Des morts gisaient partout. On repassa l’Aisne et le canal dont les berges étaient bordées d’artillerie. Toutes les pièces se touchaient et tiraient à toute vitesse. […]

J’endurai alors par la soif une souffrance atroce. Depuis longtemps, je n’avais plus rien dans mon bidon et je ne me sentais pas le courage d’aller plus loin.
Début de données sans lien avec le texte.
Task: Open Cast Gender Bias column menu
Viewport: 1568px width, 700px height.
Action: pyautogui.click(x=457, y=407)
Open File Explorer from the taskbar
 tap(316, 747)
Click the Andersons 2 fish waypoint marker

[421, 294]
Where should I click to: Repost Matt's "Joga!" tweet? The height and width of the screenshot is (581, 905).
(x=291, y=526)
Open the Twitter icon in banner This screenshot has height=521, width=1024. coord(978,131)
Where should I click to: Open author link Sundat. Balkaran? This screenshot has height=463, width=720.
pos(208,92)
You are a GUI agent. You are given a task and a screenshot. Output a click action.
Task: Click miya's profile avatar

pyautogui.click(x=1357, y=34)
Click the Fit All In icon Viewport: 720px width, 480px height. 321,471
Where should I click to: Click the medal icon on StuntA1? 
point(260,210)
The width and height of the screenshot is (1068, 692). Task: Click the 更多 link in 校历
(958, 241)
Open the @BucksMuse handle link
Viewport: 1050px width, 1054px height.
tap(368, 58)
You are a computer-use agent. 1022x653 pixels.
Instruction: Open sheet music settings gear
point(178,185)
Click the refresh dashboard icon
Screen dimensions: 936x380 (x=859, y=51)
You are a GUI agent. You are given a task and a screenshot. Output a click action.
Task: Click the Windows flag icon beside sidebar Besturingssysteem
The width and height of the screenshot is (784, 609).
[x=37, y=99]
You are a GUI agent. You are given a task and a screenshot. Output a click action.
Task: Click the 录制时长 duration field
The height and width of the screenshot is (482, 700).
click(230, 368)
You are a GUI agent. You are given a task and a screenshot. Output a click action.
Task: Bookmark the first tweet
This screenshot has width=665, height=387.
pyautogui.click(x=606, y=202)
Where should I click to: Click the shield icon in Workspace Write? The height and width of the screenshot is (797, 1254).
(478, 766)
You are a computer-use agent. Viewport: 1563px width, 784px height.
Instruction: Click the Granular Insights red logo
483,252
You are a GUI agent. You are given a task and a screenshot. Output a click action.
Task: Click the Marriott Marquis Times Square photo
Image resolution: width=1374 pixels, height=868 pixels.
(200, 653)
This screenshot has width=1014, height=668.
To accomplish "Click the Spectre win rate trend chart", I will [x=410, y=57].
[… Il se lance dans une description de son secteur de Berry-au-Bac…] Le village, entièrement détruit, est situé dans une cuvette. […] Les Boches tenaient les hauteurs, à droit coulait l’Aisne, à gauche le canal aux trois quart comblé [et on devait boire l’eau du canal où croupissaient des cadavres] […] Sur ce secteur, l’offensive avait complètement échouée. Les troupes d’assaut avaient avancé de 400 mètres et en avaient reperdu 200.

 

19 avril. Relevés. Allons en réserve au bois de Geais, dans des abris d’artillerie de 75 d’où on dominait  Craonne. […] La canonnade ne ralentissait ni jour, ni nuit. Le soir, les Boches attaquent […]. L’ennemi fait précéder l’attaque par l’explosion de deux mines* [… L’attaque est arrêtée net devant les tirs d’artillerie]

 

21 avril. […] On est éreinté, sale et dégoûtant. Le moral est très bas, on en a assez et on demande la relève à grands cris. On n’a plus à manger que du singe*.

 

24 avril [de retour en première ligne, dans un secteur mieux protégé des tirs allemands] Mais, si d’une part on était à l’abri des obus, d’autre part la situation n’était guère plus rassurante car on entendait miner sous nous. […] Tant qu’on entendait travailler, il n’y avait pas de risques, mais quand on n’entendait plus rien, c’était signe qu’on chargeait les fourneaux. C’est alors qu’il fallait se méfier. Quel cauchemar !

 

25 avril. On installe des crapouillots à 400 mètres des lignes et on apporte une quantité considérable de torpilles. Elles étaient déposées sur le sol et couvraient plusieurs hectares. Cela en vue d’un bombardement, suivi d’une attaque [… qui n’aura finalement pas lieu, une des torpilles tombant sur des soldats français, tuant neuf hommes et en blessant 16…] Ce qui tua les uns fit du bien aux autres car on y serait resté tous. […]

 

26 avril : « nous restons encore la nuit et la journée dans la carrière, dans les trous où avaient été tués nos camarades et qui, sous l’effet de la chaleur, dégageaient une odeur infecte, provenant du sang et des débris humains.

 

28 avril. Relevés à 3 heures du matin, ayant passé 12 jours pleins dans cet enfer. […] A ma section, sur les 42 hommes montés le 16, il restait 12 hommes valides, gradés compris. A la 4e [section], ils étaient 8 hommes.

 

24 mai. Au soir, départ pour la 1ère ligne. Paysage sinistre, retourné par les obus. […] C’est un véritable charnier, dégageant une odeur infecte. La plaine est couverte de morts qu’on ne peut enterrer. […] Toute la journée du 26, bombardement de nos positions avec des obus de gros calibres. Les avions boches viennent tous les jours  sur nos tranchées. […]

A cause du bombardement journalier, le ravitaillement était très difficile. Les corvées partaient à minuit pour aller à la route 44, distante de plusieurs kilomètres, et revenaient avant le jour. On partageait alors les vivres pour toute la journée, qui consistaient surtout en salade de légumes, et chacun regagnait son trou, d’où on ne pouvait bouger de toute la journée étant vu de partout.  

 

Source : C’est à Craonne, sur le plateau…Journal de guerre de Xavier Chaïla (1914-1919), présentation de S. Laspalles, préface et mise en page de R. Cazals, FAOL – Moulin à papiers de Brousse, Carcassonne, 1997, pp. 65-75

Âgé de 28 ans à la mobilisation, Xavier Chaïla est un simple soldat, non professionnel de l’écriture qui, dans ses notes et ses souvenirs, raconte la bataille du Chemin des Dames qu'il a vécu en tant que brancardier. Son frère cadet Louis est tué le 25 juin 1917 à Hurtebise.